U.S. border cities again see low violent crime rates
Reported violent crime in the United States rose in 2020 for the first time in four years, but violent crime rates in 11 of the largest communities along the U.S.-Mexico border stayed below the national average, an Axios analysis found.
Why it matters: Year after year, data showing low violent crime rates in majority-Mexican American and Mexican immigrant border communities dispels myths of the U.S.-Mexico border as a region filled with crime and chaos.
By the numbers: The Axios analysis using FBI data and the 2020 census found 11 border communities had a violent crime rate of 340.2 per 100,000 residents, around 15% lower than the national average of 398.5.
- Also, in the 11 communities from San Diego to Brownsville, Texas, taken together, the average murder rate was 4.1 per 100,000 residents — well below the FBI’s reported national average of 6.5.
The intrigue: The disparity in violent crime rates is starker when comparing the 11 border communities with similar-size cities with similar poverty demographics further north.
- El Paso, Texas, a city of 681,000, had a violent crime rate of 318 per 100,000 residents. Memphis, a city of 650,00, has a violent crime rate of 2,356.5 — more than seven times higher.
- Del Rio, Texas — a city of nearly 36,000 people, where mounted Border Patrol agents on horseback were seen charging Haitian migrants last month — had a violent crime rate of 162.4. Lima, Ohio, a city nearly the same size in population, had a violent crime rate of 688.8.

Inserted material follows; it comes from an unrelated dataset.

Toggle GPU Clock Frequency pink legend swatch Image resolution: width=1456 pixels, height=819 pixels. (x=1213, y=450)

- Calexico, California; Nogales, Arizona; and the Texas cities of Del Rio, Eagle Pass, and McAllen all had violent crime rates below 190.

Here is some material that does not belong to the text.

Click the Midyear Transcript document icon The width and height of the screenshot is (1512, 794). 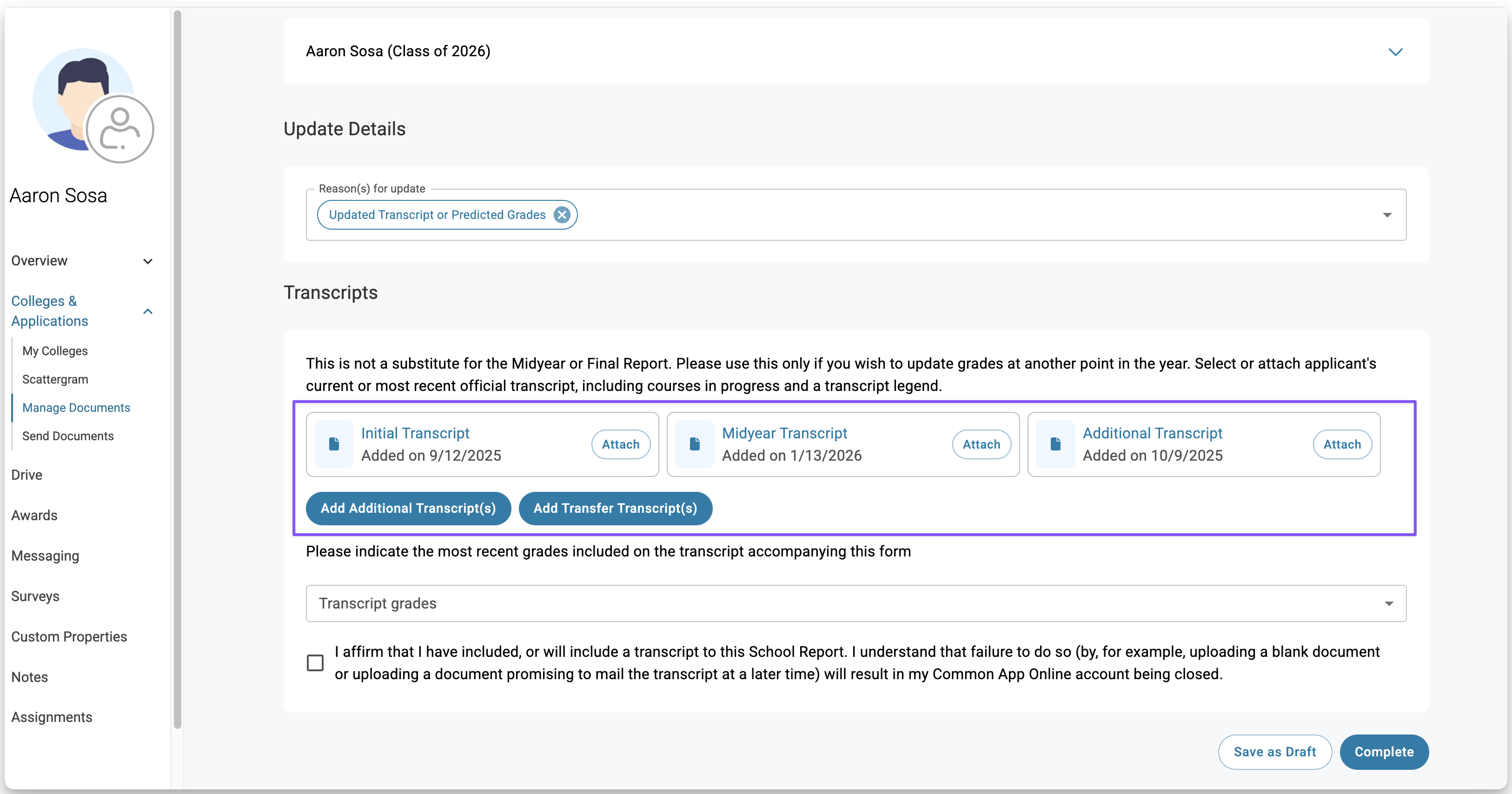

Yes, but: The U.S. State Department during the summer issued an advisory cautioning U.S. citizens against travel to the Mexican state of Tamaulipas along the U.S. border due to high crime and kidnapping.
- Ciudad Juárez, the Mexican city that borders El Paso, also has seen a jump in violence due to fighting among cartels and gangs.

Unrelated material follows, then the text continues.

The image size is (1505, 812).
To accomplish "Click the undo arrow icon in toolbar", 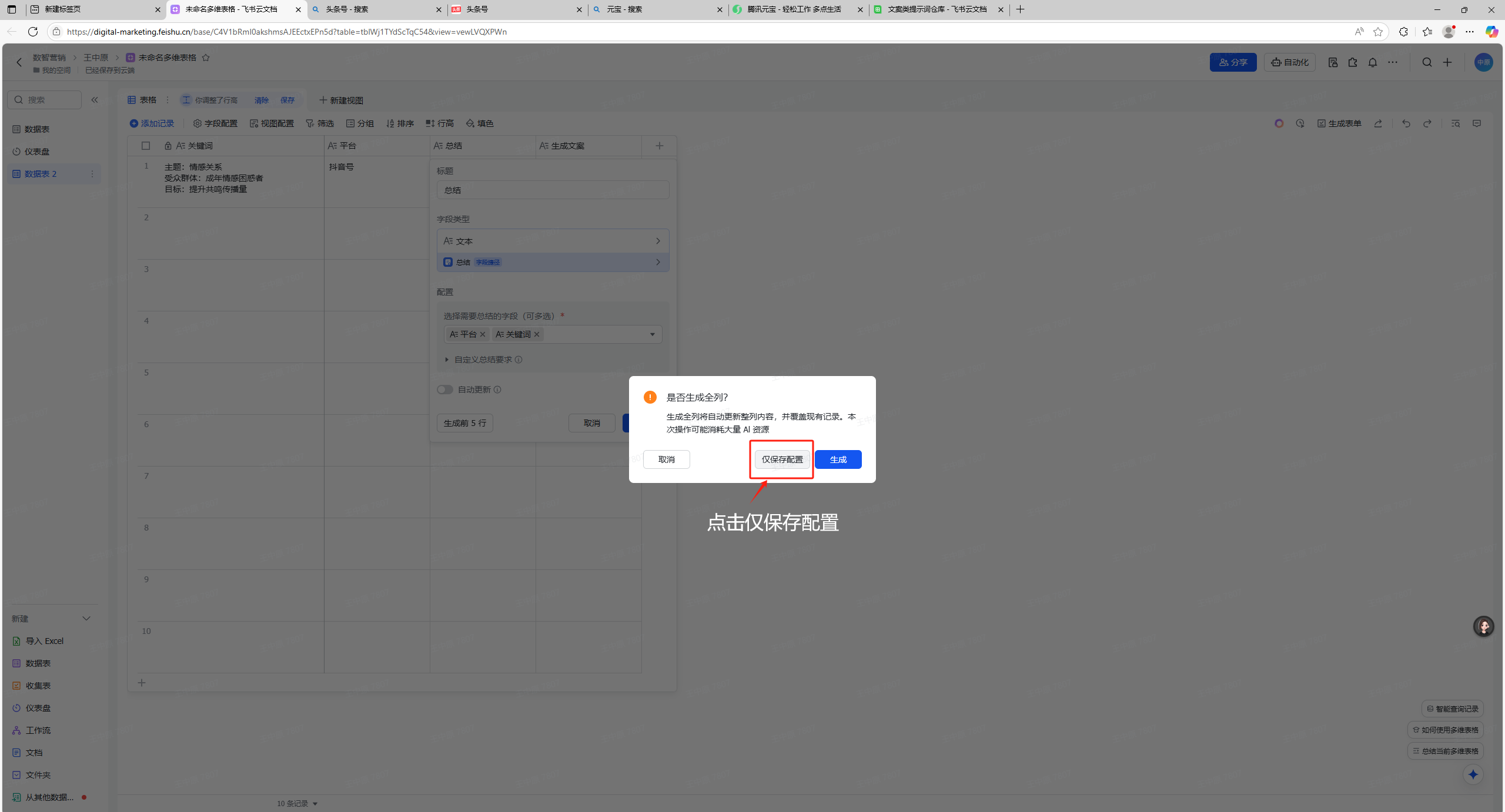I will pos(1406,123).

- Yuma, Arizona, a farming community near the California state line, was the only border community with a violent crime rate near 500 and a murder rate approaching twice the national average.
But, but, but: According to FBI crime data, 10 of the 11 U.S. border communities maintained low rates of violent crime over the last five years.
- Alex Nowrasteh, director of immigration studies at the Cato Institute, told Axios the presence of the U.S. Border Patrol, one of the largest federal law enforcement agencies, along the border likely contributes to lower violent crime numbers.
- In addition, he said the research-supported fact that various studies show immigrants are less likely to commit crimes overall helps explain the region's consistently low murder rates.
The bottom line: Crime and the migrant crisis along the border will likely be among the issues defining the 2022 Midterm elections but data show the two are not linked as some candidates might claim.